* [EXERCISE GOAL]: Restate word for word each line from the one containing "Instruction: Click the Settings" through the end of the material, and nothing more. Drop every picture.

* [INFORMATION]:
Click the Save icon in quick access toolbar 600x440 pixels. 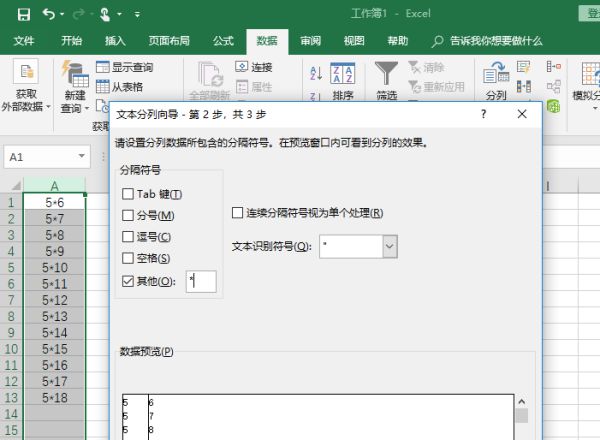point(22,15)
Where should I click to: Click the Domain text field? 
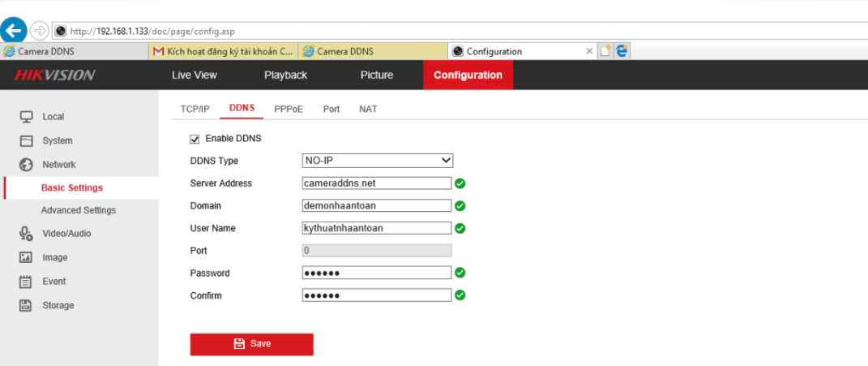coord(376,206)
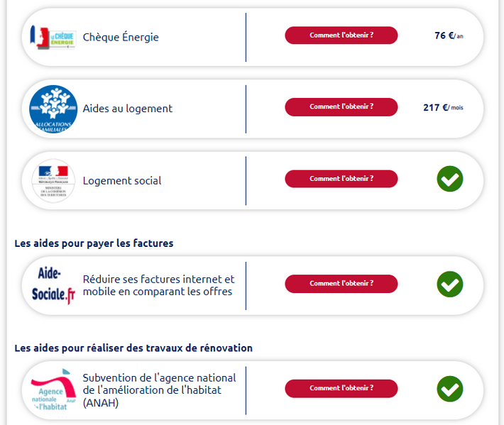Open "Réduire ses factures internet et mobile" text
This screenshot has height=425, width=504.
(x=158, y=285)
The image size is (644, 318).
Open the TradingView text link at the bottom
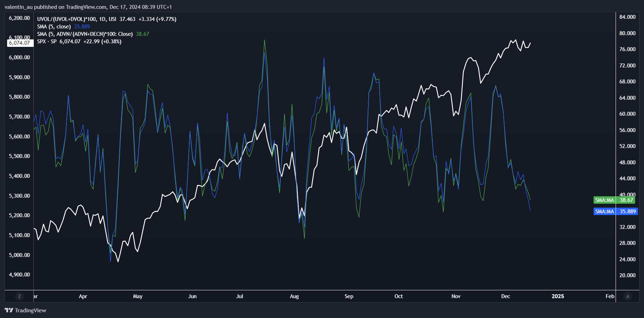point(31,311)
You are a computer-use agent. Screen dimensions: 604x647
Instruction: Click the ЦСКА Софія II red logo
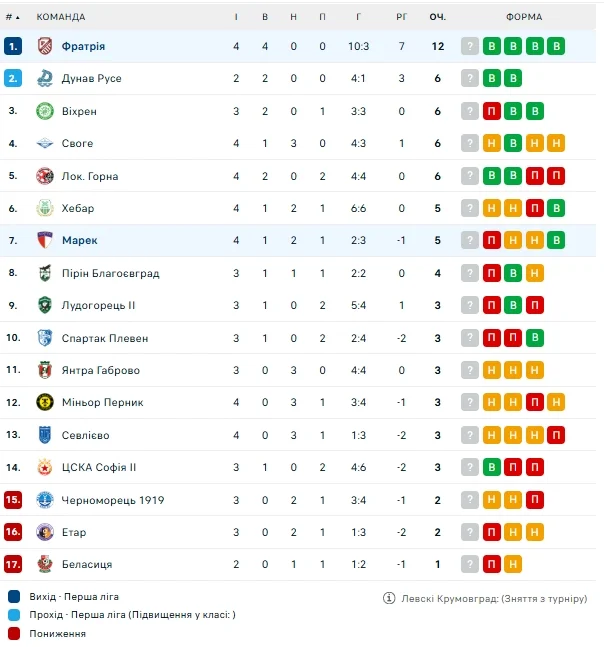click(44, 468)
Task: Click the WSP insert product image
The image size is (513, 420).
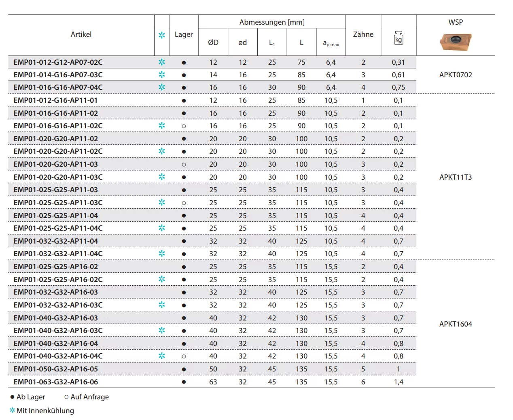Action: point(456,42)
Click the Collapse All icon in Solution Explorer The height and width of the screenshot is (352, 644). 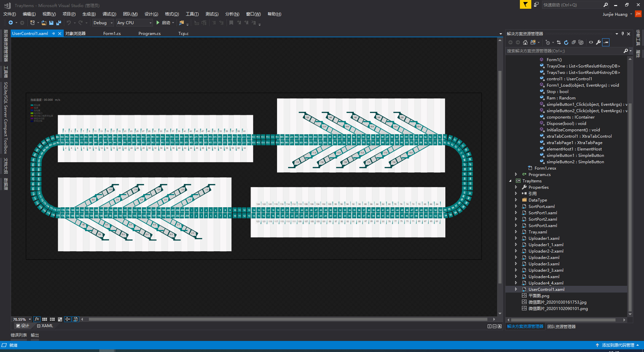click(x=574, y=42)
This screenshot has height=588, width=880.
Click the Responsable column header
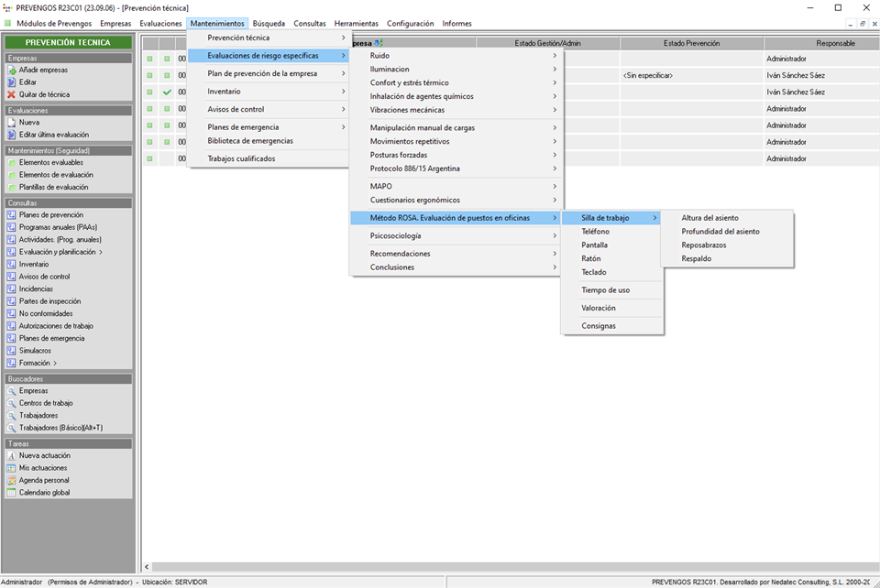click(x=820, y=43)
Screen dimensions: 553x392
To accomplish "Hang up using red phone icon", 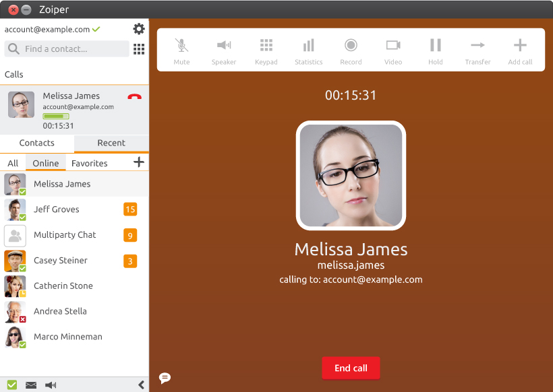I will point(134,97).
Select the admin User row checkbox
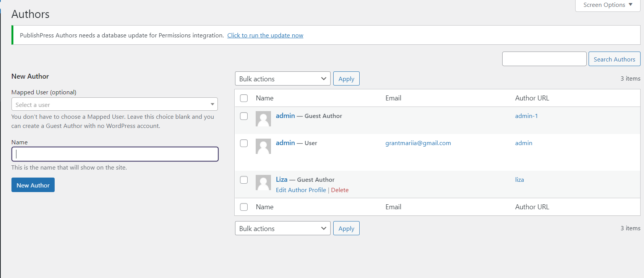 (244, 143)
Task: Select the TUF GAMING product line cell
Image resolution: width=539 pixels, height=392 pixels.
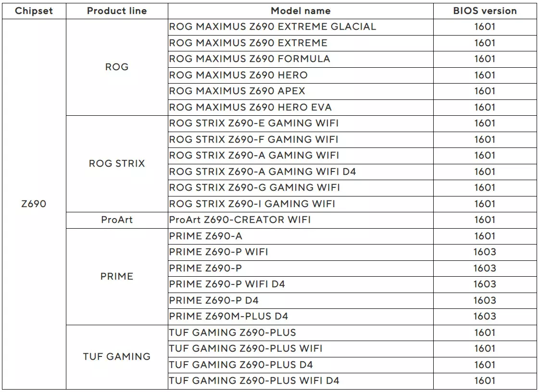Action: coord(117,356)
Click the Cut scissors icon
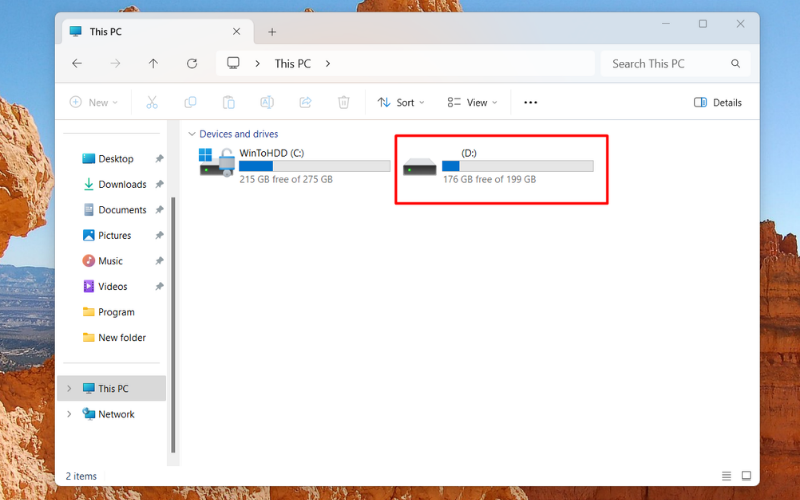This screenshot has height=500, width=800. pyautogui.click(x=152, y=102)
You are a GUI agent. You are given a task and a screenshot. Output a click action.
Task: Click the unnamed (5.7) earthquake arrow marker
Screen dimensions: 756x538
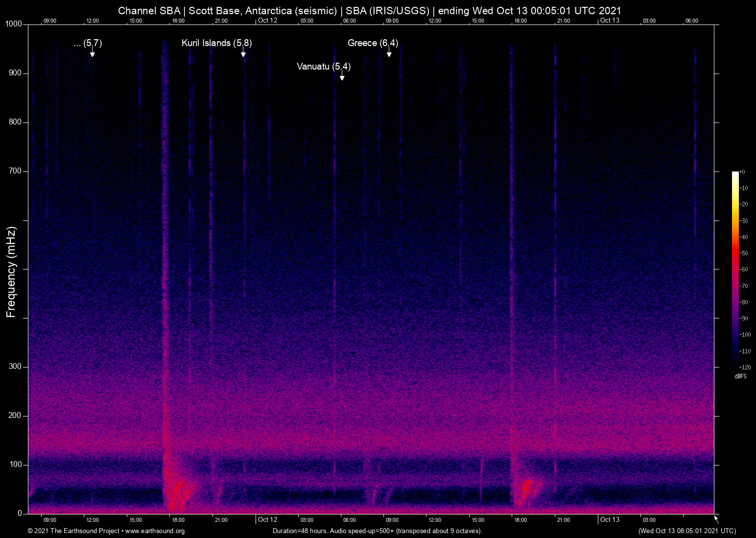tap(93, 54)
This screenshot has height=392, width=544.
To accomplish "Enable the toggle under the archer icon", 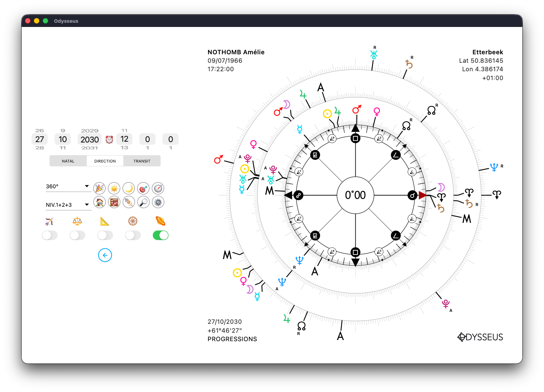I will (x=50, y=235).
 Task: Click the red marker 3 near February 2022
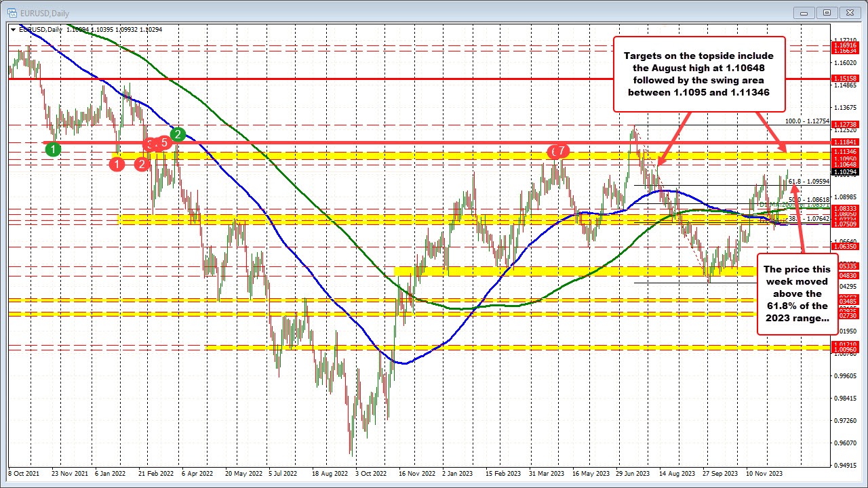click(x=149, y=144)
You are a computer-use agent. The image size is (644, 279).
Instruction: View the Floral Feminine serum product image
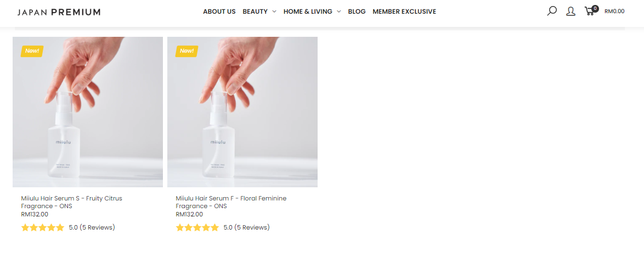(x=242, y=112)
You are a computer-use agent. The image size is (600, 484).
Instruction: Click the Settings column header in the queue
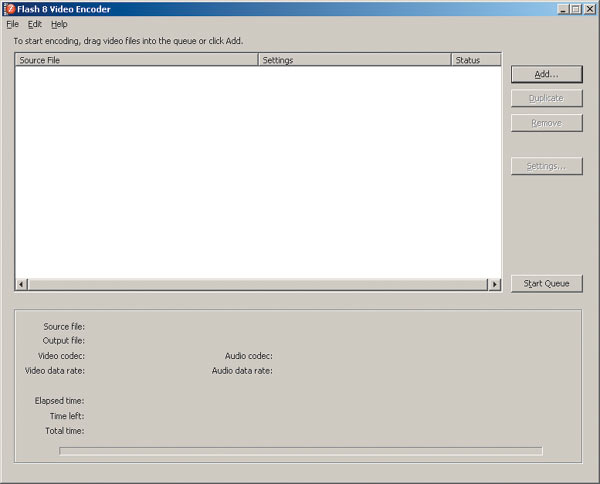coord(354,60)
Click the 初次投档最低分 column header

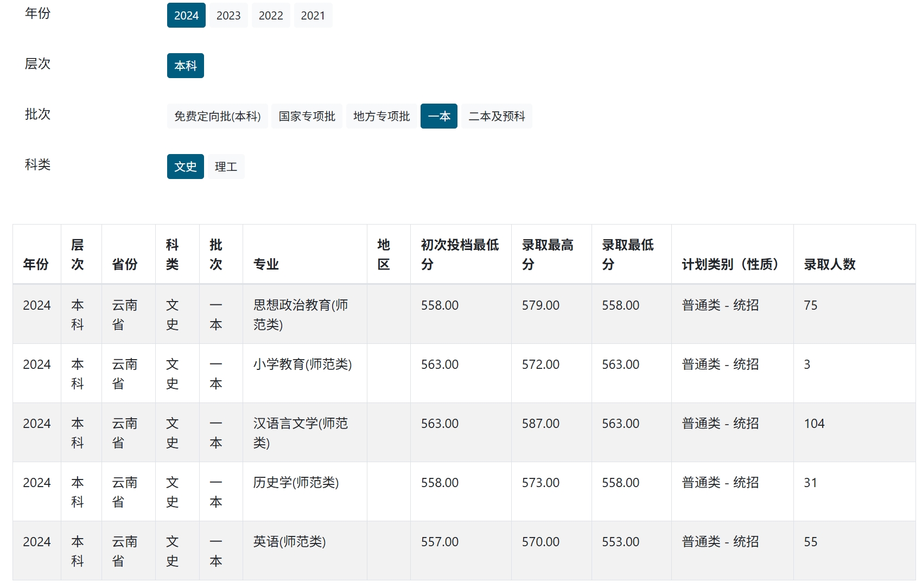(460, 254)
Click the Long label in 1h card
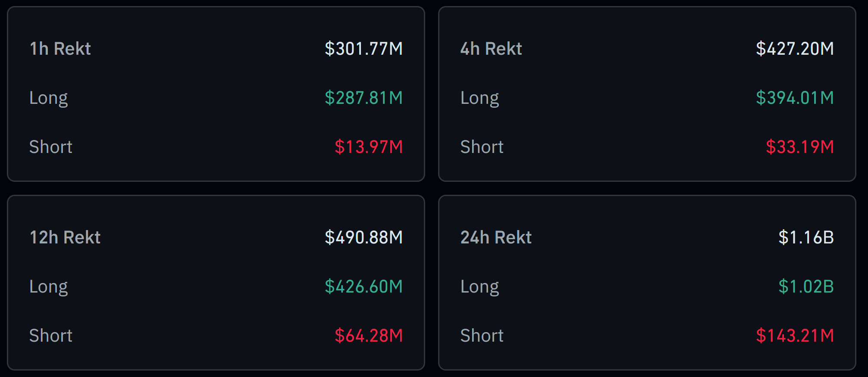 pos(49,99)
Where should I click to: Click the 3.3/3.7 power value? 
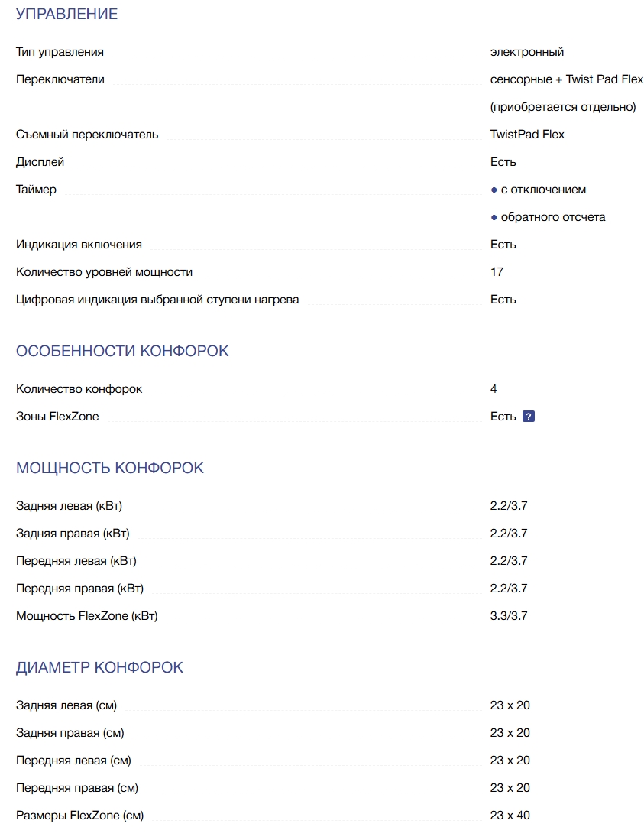tap(509, 616)
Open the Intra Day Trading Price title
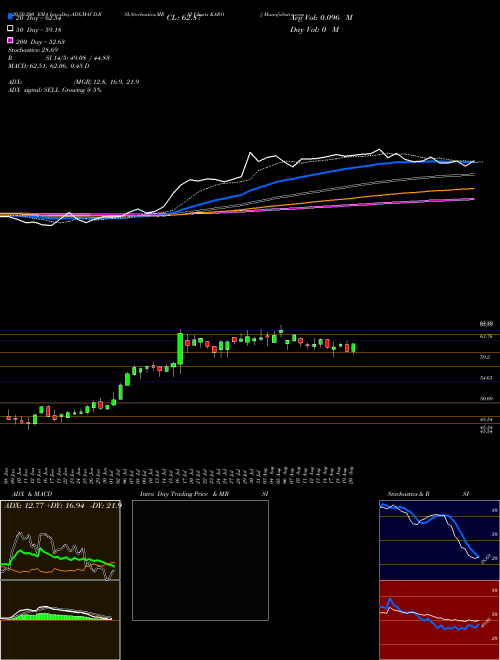This screenshot has height=660, width=500. tap(185, 494)
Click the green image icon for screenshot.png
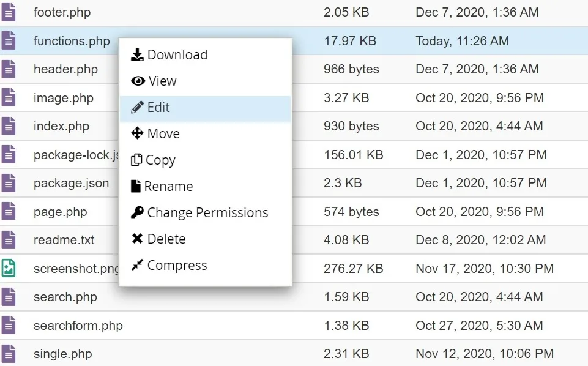 point(8,268)
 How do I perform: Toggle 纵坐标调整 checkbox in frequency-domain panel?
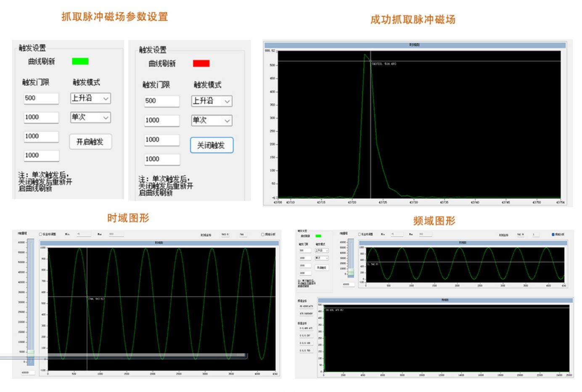pos(360,234)
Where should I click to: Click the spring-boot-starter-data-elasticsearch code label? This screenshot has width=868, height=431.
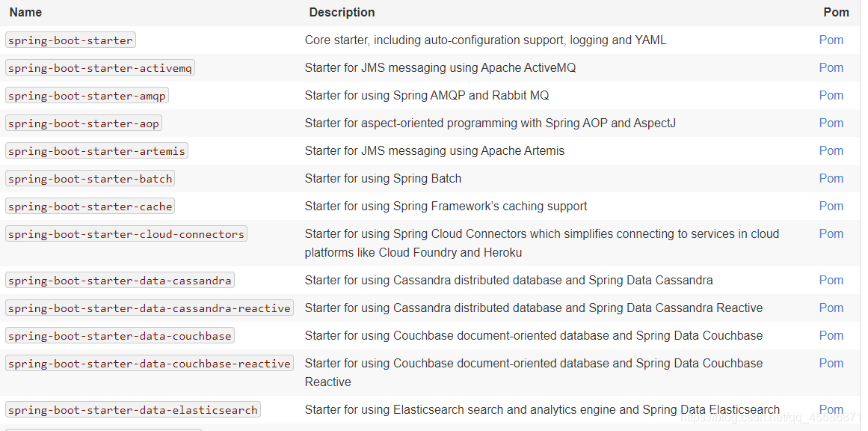[x=133, y=410]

* [EXERCISE OUTPUT]:
Instruction: Click the Settings column header in the queue
coord(354,60)
Click the 初次投档最低分 column header

(460, 254)
Click the Long label in 1h card
 pos(49,99)
Where should I click to: Click the 3.3/3.7 power value? 
tap(509, 616)
Open the Intra Day Trading Price title
This screenshot has height=660, width=500. tap(185, 494)
Click the green image icon for screenshot.png
 point(8,268)
 How do I perform: Toggle 纵坐标调整 checkbox in frequency-domain panel?
pos(360,234)
Where should I click to: Click the spring-boot-starter-data-elasticsearch code label? This screenshot has width=868, height=431.
[x=133, y=410]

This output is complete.